Goals:
- If the user support SNI and hit myurl1.server.com (https) or myurl2.server.com (https) it will match the right vhost. (the last 2 vhosts)
- If the user does not support SNI and hit myurl1.server.com (https) or myurl2.server.com (https) it will be catch by the fallback vhost (the first on port 443). It contains the SAN certificate and it will hit the server again to do the match. This time it will hit the last 2 vhost.
- If the user enter an unknown url with either http or https it will be catch in the first vhost that show a error page.
I have tested all 3 goals and it's working fine.
Questions:
- When the user is hitting the SAN vhost (https) which make a new request to it self. How does Apache know it will match the last 2 vhost (443) when the proxypass in SAN vhost is using http(80)
- When the user is hitting the SAN vhost I can't see any requests in the SAN access log. The requests only appears in the last 2 vhost even if it goes through the SAN vhost. However I can see some bot requests in the SAN access log.
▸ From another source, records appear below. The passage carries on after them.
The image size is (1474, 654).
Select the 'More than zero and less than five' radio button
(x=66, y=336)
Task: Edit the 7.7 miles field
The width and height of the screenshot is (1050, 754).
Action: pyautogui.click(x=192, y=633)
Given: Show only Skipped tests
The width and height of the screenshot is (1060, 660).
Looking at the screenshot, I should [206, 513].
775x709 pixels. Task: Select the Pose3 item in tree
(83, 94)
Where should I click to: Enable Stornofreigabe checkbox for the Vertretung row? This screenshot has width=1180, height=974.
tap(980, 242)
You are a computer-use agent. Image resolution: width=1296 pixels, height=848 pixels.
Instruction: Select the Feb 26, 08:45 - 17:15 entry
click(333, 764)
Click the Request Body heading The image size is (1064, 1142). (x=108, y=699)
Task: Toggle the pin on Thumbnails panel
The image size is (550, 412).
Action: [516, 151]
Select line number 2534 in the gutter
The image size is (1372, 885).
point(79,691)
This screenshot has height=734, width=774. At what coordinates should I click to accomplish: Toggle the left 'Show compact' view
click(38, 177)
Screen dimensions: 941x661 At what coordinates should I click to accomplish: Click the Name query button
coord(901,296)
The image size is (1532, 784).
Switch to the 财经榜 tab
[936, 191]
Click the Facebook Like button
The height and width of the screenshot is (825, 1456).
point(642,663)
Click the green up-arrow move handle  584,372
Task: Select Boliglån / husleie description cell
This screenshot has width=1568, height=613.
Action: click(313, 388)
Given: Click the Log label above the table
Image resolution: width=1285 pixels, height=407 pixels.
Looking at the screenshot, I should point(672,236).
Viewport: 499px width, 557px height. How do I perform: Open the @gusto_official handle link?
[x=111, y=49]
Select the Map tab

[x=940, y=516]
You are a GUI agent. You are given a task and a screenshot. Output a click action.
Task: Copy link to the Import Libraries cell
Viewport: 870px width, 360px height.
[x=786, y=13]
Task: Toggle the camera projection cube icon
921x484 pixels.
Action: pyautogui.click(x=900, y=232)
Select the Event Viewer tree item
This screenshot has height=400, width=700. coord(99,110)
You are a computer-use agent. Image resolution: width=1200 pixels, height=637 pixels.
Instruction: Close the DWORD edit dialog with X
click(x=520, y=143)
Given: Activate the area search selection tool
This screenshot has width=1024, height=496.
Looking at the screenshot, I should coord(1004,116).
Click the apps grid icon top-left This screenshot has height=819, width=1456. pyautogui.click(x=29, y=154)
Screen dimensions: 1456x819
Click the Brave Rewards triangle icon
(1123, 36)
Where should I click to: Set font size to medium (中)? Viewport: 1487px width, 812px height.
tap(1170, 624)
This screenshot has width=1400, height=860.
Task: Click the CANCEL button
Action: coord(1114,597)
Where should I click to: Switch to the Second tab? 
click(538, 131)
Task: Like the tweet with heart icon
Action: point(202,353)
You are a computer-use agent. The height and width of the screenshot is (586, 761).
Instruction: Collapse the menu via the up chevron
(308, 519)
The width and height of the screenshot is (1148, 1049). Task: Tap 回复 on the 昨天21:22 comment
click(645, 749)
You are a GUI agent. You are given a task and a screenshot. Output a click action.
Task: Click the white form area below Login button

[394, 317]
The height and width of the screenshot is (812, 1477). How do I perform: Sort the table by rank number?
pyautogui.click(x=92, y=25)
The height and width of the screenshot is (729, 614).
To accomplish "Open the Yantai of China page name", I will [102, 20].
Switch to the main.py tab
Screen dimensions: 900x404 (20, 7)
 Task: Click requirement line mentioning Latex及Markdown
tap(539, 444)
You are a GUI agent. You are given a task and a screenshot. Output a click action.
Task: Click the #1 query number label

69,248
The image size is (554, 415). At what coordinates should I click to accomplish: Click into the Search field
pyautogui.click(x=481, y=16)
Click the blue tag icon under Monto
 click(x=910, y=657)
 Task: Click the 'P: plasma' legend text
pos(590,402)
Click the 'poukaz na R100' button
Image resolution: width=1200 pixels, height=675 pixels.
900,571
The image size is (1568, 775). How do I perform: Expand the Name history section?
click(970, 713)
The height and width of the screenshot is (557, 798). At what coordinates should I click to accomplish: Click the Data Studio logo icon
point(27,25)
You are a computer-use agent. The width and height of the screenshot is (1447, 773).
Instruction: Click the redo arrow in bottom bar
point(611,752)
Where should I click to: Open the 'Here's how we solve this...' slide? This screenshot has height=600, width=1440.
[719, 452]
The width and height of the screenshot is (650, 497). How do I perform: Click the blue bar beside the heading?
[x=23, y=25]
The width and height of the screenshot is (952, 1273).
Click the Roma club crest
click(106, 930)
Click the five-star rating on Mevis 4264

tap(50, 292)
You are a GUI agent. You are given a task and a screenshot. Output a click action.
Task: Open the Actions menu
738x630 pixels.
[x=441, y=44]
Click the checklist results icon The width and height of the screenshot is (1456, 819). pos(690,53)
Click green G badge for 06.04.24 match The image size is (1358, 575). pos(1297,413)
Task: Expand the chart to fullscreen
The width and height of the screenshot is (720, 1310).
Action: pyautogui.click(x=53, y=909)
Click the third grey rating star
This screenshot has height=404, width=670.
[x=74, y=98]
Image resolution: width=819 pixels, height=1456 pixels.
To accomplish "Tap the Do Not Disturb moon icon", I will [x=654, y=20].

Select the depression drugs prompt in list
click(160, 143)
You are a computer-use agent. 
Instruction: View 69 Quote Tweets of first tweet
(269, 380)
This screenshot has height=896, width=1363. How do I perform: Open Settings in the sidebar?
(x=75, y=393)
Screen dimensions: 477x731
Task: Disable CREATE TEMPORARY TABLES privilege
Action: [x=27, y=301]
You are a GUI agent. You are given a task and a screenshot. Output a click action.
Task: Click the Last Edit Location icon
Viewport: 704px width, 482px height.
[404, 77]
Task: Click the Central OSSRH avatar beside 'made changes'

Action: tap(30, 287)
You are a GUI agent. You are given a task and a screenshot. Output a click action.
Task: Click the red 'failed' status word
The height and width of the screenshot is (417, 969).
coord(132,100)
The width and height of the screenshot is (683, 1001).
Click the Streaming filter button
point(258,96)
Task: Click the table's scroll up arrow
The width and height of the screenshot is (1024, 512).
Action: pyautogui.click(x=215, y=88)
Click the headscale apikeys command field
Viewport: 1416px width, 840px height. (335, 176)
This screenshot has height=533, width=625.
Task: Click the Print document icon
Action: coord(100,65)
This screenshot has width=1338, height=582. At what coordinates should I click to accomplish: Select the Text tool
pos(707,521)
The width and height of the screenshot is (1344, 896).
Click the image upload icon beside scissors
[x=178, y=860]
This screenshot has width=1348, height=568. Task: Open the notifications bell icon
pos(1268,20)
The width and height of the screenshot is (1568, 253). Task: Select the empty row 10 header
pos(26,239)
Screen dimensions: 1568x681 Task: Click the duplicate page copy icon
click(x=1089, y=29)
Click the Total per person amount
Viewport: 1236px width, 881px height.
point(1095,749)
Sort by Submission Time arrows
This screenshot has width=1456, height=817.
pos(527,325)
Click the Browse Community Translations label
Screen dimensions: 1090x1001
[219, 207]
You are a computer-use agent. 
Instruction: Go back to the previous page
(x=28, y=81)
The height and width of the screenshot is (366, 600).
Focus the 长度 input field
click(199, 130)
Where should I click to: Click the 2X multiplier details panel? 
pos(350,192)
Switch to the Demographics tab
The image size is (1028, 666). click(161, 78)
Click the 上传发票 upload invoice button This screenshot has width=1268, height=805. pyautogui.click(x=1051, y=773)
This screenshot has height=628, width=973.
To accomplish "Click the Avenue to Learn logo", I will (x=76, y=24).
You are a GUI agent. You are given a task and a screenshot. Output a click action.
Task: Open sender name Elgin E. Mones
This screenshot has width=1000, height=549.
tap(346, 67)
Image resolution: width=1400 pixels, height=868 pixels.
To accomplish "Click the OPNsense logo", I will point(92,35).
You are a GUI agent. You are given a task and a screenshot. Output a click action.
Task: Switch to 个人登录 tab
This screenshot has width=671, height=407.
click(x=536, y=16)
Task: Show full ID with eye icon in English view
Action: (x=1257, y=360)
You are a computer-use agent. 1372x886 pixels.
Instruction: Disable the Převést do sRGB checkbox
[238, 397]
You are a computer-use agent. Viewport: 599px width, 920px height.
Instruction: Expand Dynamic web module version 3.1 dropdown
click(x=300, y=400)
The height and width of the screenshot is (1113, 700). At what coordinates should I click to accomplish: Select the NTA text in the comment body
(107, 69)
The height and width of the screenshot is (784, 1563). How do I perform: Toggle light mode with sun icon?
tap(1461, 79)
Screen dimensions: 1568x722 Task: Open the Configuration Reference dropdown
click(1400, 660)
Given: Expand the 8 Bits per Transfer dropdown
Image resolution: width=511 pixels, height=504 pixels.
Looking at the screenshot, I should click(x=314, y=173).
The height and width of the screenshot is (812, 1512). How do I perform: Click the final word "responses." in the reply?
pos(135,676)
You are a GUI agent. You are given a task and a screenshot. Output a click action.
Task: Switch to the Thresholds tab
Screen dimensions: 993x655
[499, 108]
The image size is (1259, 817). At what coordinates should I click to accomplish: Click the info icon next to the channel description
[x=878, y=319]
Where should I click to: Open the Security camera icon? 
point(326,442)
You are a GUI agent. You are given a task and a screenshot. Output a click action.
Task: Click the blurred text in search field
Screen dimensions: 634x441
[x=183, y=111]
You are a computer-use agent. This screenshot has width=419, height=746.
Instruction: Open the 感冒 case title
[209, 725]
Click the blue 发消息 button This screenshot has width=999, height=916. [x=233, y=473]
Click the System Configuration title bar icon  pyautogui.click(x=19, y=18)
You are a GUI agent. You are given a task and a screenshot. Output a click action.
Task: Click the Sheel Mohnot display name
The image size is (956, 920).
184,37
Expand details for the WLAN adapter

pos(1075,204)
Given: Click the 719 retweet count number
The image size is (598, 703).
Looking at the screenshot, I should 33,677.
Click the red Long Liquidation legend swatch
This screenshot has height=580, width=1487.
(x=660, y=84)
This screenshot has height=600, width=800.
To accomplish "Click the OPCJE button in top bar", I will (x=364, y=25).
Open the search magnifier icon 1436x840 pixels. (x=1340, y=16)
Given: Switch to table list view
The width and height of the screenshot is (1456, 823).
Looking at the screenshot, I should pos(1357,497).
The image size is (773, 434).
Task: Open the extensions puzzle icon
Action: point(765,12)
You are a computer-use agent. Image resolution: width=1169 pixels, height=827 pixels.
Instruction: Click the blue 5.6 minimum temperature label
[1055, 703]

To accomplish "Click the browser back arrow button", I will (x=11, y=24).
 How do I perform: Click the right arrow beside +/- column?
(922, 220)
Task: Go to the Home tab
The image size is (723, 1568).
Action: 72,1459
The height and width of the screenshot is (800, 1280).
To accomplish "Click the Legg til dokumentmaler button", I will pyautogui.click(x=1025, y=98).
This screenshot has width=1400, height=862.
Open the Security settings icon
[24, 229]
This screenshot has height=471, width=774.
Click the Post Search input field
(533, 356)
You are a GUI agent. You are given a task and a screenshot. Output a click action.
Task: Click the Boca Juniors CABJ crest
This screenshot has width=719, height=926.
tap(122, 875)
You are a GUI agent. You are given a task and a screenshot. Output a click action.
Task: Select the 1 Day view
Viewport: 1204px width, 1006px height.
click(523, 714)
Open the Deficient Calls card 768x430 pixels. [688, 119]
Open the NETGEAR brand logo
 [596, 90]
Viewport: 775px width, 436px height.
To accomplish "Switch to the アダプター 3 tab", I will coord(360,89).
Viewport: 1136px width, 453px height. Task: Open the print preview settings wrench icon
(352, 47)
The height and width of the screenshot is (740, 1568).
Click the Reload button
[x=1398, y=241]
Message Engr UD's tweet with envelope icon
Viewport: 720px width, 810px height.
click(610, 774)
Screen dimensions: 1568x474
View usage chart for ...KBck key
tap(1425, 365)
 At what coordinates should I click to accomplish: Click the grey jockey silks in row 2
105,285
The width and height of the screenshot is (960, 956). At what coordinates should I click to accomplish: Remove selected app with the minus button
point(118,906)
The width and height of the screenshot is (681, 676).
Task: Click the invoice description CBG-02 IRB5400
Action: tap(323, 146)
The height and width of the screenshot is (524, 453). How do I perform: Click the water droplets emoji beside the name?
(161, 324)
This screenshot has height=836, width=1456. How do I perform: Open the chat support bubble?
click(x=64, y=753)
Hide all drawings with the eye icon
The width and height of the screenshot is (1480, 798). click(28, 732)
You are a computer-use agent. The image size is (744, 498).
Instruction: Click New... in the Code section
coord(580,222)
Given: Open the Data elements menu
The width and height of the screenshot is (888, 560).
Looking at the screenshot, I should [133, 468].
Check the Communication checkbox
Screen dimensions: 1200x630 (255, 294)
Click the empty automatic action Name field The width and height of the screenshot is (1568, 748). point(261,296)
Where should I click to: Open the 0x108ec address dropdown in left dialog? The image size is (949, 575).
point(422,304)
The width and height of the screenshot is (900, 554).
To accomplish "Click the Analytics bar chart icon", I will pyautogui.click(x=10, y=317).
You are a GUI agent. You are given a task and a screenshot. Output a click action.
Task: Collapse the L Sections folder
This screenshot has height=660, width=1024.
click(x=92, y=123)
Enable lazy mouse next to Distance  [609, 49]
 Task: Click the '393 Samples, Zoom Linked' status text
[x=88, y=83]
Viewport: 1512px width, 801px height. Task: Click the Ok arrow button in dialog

The code only contains the important parts.
NameVirtualHost *:80
NameVirtualHost *:443
show error page
SSLCertificateFile san.crt
CustomLog san-access.log
ProxyPass / http://my-local-url-server/
ProxyPassReverse / http://my-local-url-server/
ServerName myurl1.server.com
SSLCertificateFile myurl1.crt
CustomLog myurl1-access.log
ProxyPass / http://mybackend1/
ProxyPassReverse / http://mybackend1/
ServerName myurl2.server.com
SSLCertificateFile myurl2.crt
CustomLog myurl2-access.log
ProxyPass / http://mybackend2/
ProxyPassReverse / http://mybackend2/
Answer
The confusion here is between SSL negotiation and apache vhost handling. This is what happens:
If a user connects without supporting SNI, Apache can't at first know which vhost the user wants, since the host name is hidden within the SSL encryption. So apache will use the first SSL certificate it finds for the SSL negotiation. Once the client has accepted that certificate and finished the negotiation, then Apache will be able to decrypt the request and handle it just as if the client had been supported SNI from the start.
So there is never any HTTP request to the SAN server - there's just an SSL negotiation which uses the certificate from the SAN server before figuring out which vhost to use for the HTTP request. Apache logs only the HTTP requests, not the SSL negotiations.